The American Alliance of Airport Police Officers (AAAPO) congratulates former Coast Guard Vice Commandant David Pekoske on his confirmation to lead the Transportation Security Administration (TSA). Transportation safety is of the utmost importance, and AAAPO looks forward to working with Administrator Pekoske to improve the security apparatus at our nation’s airports.
During his confirmation hearings, Administrator Pekoske noted that local law enforcement is “absolutely critical” to the TSA’s mission, and AAAPO also believes the TSA is absolutely critical to the mission of airport police officers. TSA’s original purpose — to screen passengers and baggage — is an important function among the layers of airport security. TSA must focus its efforts on providing the best training, equipment and support to give American airports the best passenger and baggage screening system in the world.
Under previous administrations and leadership, TSA mismanagement and mission creep have placed traveler safety at risk. TSA strayed to non-screening functions, such as Behavior Detection Officers, TSA-led Explosive Detection Canine Teams, and Visible Intermodal Prevention and Response programs, which diverted valuable resources and proved to be ineffective in promoting public safety. AAAPO is hopeful that Administrator Pekoske will refocus TSA on its primary objective of screening travelers and bags, and support common-sense safety precautions such as stationing a police officer near TSA screening, providing airport police with real-time accessibility to CCTV footage and screening all airport employees.
“We look forward to working with Administrator Pekoske to address and fortify the current security gaps at our airports,” says Marshall McClain, president of the Los Angeles Airport Peace Officers Association and co-founder of AAAPO. “Our men and women patrol the nation’s airports day in and day out, so we have a unique vantage point on improving airport security. In fact, with many of the suggestions we have offered — including stationing a police officer within 300 feet of the screening area and airport police having real-time access to cameras at airports — it is quite possible that the November 2013 LAX shooting could have been mitigated or the threat lessened. Why wouldn’t the TSA err on the side of caution and at least implement some of these proposals?”
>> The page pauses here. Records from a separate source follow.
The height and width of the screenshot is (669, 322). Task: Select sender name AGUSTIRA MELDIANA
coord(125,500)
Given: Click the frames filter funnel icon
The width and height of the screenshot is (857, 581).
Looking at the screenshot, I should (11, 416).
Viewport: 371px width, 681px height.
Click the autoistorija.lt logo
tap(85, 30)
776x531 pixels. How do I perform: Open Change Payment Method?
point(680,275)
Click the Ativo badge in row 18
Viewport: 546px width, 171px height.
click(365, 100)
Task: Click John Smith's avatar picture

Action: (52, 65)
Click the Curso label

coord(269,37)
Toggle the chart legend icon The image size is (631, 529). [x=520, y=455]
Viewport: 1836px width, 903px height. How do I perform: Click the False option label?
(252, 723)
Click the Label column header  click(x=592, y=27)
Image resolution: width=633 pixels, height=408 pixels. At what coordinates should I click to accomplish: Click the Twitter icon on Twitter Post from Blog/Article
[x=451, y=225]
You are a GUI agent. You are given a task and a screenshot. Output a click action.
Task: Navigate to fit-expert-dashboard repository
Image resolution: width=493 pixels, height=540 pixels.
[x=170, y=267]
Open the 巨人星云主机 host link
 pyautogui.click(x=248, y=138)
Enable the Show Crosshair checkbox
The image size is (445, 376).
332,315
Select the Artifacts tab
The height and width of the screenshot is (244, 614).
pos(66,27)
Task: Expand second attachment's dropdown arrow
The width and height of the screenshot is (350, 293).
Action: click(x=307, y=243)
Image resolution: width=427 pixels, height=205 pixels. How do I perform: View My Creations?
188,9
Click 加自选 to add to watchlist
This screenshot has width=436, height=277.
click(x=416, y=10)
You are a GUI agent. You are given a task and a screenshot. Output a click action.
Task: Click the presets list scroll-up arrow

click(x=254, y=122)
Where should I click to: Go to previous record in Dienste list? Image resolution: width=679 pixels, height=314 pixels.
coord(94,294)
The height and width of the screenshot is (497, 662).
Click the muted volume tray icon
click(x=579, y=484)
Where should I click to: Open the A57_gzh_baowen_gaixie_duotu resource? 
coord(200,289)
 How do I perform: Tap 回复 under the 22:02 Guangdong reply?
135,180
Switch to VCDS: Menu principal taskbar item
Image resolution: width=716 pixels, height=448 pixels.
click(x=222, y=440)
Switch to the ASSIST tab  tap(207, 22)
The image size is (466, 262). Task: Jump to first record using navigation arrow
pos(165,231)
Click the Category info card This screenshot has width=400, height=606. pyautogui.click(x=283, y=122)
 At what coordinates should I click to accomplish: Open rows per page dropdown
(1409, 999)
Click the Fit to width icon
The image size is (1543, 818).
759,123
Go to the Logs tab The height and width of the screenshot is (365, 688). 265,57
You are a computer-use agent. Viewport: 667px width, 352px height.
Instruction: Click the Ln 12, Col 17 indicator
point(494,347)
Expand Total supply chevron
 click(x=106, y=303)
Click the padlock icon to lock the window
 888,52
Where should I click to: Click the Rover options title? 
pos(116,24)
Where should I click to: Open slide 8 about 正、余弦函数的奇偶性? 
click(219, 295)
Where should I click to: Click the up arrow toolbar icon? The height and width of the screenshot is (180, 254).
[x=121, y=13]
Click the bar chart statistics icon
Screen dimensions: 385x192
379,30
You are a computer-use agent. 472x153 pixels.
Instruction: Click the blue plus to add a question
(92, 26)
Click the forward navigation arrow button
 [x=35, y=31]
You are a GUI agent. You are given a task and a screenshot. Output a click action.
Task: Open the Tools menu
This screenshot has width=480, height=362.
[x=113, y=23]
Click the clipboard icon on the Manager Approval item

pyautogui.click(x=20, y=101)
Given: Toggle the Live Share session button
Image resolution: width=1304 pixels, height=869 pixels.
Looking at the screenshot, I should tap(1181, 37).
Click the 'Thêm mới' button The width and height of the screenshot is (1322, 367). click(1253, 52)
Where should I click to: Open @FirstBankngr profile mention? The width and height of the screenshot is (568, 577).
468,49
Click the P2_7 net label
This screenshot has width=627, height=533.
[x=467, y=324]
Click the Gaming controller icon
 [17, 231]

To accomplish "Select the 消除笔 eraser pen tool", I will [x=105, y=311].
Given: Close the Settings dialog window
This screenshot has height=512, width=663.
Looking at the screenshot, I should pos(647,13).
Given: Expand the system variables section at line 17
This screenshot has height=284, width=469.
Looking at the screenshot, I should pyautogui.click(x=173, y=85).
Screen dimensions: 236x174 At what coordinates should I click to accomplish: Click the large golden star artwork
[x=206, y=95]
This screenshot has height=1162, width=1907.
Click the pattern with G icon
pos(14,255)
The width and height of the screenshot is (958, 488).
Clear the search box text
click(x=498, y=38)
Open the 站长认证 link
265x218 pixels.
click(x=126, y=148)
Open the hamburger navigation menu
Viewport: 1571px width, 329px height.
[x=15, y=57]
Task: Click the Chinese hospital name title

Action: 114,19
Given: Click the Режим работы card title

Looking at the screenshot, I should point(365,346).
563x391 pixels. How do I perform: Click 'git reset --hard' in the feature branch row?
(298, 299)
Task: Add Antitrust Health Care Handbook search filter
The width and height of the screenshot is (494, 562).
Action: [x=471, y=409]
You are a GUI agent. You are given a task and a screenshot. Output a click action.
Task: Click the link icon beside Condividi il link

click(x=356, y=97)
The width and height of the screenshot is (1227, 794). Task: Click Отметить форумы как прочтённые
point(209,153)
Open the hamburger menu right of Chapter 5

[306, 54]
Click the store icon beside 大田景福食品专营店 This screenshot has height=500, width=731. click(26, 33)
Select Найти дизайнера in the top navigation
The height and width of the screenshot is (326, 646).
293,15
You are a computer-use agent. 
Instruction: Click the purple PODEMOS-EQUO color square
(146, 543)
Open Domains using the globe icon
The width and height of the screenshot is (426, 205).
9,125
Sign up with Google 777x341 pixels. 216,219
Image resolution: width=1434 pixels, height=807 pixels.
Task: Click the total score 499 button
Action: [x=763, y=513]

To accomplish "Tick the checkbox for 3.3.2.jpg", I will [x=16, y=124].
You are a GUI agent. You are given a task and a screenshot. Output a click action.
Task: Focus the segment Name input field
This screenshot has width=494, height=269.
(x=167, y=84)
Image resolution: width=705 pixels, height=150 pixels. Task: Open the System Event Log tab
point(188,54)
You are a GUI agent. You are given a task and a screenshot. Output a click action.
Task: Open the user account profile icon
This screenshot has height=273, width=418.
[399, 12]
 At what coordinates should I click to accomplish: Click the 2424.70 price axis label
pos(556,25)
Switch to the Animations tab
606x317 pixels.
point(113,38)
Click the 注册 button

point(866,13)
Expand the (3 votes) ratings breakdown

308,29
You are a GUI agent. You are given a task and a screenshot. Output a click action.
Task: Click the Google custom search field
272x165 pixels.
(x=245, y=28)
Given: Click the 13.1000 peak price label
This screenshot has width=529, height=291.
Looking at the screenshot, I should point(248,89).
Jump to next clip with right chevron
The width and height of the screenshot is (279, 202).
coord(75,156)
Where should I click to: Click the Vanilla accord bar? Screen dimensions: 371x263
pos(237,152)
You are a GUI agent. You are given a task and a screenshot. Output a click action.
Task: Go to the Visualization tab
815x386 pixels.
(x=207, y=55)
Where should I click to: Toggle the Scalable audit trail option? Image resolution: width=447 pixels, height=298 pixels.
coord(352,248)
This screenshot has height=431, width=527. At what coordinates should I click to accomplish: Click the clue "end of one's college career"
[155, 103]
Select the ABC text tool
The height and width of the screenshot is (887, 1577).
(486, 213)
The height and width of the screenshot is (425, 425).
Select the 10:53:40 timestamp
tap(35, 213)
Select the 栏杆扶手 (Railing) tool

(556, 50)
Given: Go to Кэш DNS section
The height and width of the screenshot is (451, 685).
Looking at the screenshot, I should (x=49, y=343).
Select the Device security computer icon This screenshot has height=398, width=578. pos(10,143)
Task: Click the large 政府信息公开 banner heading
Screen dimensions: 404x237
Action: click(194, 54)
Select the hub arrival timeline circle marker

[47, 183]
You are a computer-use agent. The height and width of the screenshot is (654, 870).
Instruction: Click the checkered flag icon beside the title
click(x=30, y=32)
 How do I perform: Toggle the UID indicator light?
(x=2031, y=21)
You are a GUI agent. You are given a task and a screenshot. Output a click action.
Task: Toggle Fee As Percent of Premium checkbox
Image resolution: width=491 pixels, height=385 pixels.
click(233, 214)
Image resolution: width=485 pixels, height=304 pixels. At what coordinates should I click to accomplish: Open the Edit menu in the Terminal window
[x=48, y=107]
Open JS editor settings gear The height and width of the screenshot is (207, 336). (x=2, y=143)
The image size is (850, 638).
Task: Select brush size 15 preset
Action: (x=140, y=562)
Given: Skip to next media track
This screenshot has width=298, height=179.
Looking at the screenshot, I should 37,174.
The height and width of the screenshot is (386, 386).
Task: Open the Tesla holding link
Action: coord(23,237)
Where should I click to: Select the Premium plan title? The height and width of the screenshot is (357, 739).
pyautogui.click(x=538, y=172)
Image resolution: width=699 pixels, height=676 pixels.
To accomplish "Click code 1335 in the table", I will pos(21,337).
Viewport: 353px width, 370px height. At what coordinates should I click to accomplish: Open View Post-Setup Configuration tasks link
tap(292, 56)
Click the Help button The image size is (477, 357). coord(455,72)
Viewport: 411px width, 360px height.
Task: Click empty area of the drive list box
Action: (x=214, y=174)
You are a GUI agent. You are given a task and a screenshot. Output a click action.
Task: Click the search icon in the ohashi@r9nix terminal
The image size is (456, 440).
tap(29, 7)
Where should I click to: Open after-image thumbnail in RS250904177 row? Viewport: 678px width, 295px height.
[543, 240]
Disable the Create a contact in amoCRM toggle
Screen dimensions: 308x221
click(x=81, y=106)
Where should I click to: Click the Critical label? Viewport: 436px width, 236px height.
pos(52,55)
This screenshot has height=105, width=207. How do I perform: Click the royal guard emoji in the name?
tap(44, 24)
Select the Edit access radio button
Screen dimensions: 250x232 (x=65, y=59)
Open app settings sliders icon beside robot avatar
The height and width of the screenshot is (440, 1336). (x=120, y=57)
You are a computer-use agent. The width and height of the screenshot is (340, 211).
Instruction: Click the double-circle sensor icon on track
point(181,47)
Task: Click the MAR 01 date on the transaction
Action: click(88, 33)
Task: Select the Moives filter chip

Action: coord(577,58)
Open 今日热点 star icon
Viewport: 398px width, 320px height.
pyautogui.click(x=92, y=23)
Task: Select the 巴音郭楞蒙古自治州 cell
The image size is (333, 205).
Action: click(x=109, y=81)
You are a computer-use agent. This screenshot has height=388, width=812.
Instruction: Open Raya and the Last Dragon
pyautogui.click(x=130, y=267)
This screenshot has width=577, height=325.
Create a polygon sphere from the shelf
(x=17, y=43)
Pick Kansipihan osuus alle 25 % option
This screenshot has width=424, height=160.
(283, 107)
“We welcome Administrator Pekoske to the TSA, and we hope that he will re-evaluate many of the inefficient and ineffective policies put forth by previous management leaders and give careful consideration to the recommendations of local airport law enforcement officers,” says Paul Nunziato, president of the Port Authority Police Benevolent Association and co-founder of AAAPO. “With his experience in the Armed Forces, we hope the new administrator will impose discipline at the agency and instate fundamental reform — such as distinct lines of responsibilities and strong chains of command. As police officers, structure, rules and clear roles of authority are in our DNA and are core elements under which we thrive. The TSA can’t continue its business as usual, given the evolving threat to our airports.”